What you are asked to do: Word for word, set down the entries that follow.

Records for this exercise:
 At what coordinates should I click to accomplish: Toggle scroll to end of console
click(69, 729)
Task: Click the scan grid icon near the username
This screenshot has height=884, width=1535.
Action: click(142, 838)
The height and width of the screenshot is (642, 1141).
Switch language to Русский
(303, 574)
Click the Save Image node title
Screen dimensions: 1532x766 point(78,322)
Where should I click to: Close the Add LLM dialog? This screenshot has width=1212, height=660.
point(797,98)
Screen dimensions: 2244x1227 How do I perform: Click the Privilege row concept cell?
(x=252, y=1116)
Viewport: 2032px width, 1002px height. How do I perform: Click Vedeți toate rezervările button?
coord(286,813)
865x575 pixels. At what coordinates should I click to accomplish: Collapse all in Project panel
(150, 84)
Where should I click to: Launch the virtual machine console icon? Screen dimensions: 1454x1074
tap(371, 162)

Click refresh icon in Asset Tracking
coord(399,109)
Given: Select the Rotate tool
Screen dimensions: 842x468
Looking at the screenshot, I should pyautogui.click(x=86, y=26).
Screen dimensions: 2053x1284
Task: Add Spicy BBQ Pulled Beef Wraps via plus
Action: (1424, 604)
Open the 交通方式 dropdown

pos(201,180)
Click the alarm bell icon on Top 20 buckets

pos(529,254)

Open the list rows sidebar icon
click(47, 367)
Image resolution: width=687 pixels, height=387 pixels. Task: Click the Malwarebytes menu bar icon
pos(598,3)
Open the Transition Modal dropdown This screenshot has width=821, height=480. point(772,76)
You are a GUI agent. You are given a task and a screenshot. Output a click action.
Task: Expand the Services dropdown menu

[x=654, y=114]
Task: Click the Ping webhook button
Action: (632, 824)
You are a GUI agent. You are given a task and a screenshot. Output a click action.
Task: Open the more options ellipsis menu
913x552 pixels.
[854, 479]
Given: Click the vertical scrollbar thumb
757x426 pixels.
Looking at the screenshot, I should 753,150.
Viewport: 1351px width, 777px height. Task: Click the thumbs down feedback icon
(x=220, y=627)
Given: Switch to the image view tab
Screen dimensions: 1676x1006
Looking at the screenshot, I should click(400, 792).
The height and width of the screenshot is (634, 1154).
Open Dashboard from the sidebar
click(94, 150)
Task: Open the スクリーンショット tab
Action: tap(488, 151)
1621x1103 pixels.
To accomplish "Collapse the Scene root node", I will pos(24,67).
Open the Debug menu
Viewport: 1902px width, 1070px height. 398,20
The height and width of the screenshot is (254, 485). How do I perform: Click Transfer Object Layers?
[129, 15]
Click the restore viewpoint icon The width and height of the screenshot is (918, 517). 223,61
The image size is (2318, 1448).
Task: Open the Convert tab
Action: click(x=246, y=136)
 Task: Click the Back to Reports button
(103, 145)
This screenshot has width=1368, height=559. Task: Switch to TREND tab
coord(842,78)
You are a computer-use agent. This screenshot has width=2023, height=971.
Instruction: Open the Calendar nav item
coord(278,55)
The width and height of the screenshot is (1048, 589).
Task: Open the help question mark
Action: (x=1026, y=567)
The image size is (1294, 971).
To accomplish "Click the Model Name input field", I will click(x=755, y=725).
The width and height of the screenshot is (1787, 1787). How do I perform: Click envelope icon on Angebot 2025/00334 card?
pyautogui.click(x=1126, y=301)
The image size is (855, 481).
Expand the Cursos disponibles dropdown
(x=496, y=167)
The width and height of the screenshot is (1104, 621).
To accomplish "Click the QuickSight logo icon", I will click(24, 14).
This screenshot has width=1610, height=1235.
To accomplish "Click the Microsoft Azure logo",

Result for this exercise:
 At what coordinates should I click to accomplish: Toggle scroll to end of console
click(69, 729)
Task: Click the scan grid icon near the username
This screenshot has height=884, width=1535.
Action: click(142, 838)
The height and width of the screenshot is (642, 1141).
Switch language to Русский
(303, 574)
Click the Save Image node title
Screen dimensions: 1532x766 point(78,322)
Where should I click to: Close the Add LLM dialog? This screenshot has width=1212, height=660.
point(797,98)
Screen dimensions: 2244x1227 How do I perform: Click the Privilege row concept cell?
(x=252, y=1116)
Viewport: 2032px width, 1002px height. How do I perform: Click Vedeți toate rezervările button?
coord(286,813)
865x575 pixels. At what coordinates should I click to accomplish: Collapse all in Project panel
(150, 84)
Where should I click to: Launch the virtual machine console icon? Screen dimensions: 1454x1074
tap(371, 162)

Click refresh icon in Asset Tracking
coord(399,109)
Given: Select the Rotate tool
Screen dimensions: 842x468
Looking at the screenshot, I should pyautogui.click(x=86, y=26).
Screen dimensions: 2053x1284
Task: Add Spicy BBQ Pulled Beef Wraps via plus
Action: (1424, 604)
Open the 交通方式 dropdown

pos(201,180)
Click the alarm bell icon on Top 20 buckets

pos(529,254)

Open the list rows sidebar icon
click(47, 367)
Image resolution: width=687 pixels, height=387 pixels. Task: Click the Malwarebytes menu bar icon
pos(598,3)
Open the Transition Modal dropdown This screenshot has width=821, height=480. point(772,76)
You are a GUI agent. You are given a task and a screenshot. Output a click action.
Task: Expand the Services dropdown menu

[x=654, y=114]
Task: Click the Ping webhook button
Action: (632, 824)
You are a GUI agent. You are given a task and a screenshot. Output a click action.
Task: Open the more options ellipsis menu
913x552 pixels.
[854, 479]
Given: Click the vertical scrollbar thumb
757x426 pixels.
Looking at the screenshot, I should 753,150.
Viewport: 1351px width, 777px height. Task: Click the thumbs down feedback icon
(x=220, y=627)
Given: Switch to the image view tab
Screen dimensions: 1676x1006
Looking at the screenshot, I should click(400, 792).
The height and width of the screenshot is (634, 1154).
Open Dashboard from the sidebar
click(94, 150)
Task: Open the スクリーンショット tab
Action: tap(488, 151)
1621x1103 pixels.
To accomplish "Collapse the Scene root node", I will pos(24,67).
Open the Debug menu
Viewport: 1902px width, 1070px height. 398,20
The height and width of the screenshot is (254, 485). How do I perform: Click Transfer Object Layers?
[129, 15]
Click the restore viewpoint icon The width and height of the screenshot is (918, 517). 223,61
The image size is (2318, 1448).
Task: Open the Convert tab
Action: click(x=246, y=136)
 Task: Click the Back to Reports button
(103, 145)
This screenshot has width=1368, height=559. Task: Switch to TREND tab
coord(842,78)
You are a computer-use agent. This screenshot has width=2023, height=971.
Instruction: Open the Calendar nav item
coord(278,55)
The width and height of the screenshot is (1048, 589).
Task: Open the help question mark
Action: (x=1026, y=567)
The image size is (1294, 971).
To accomplish "Click the Model Name input field", I will click(x=755, y=725).
The width and height of the screenshot is (1787, 1787). How do I perform: Click envelope icon on Angebot 2025/00334 card?
pyautogui.click(x=1126, y=301)
The image size is (855, 481).
Expand the Cursos disponibles dropdown
(x=496, y=167)
The width and height of the screenshot is (1104, 621).
To accomplish "Click the QuickSight logo icon", I will click(24, 14).
This screenshot has width=1610, height=1235.
To accomplish "Click the Microsoft Azure logo",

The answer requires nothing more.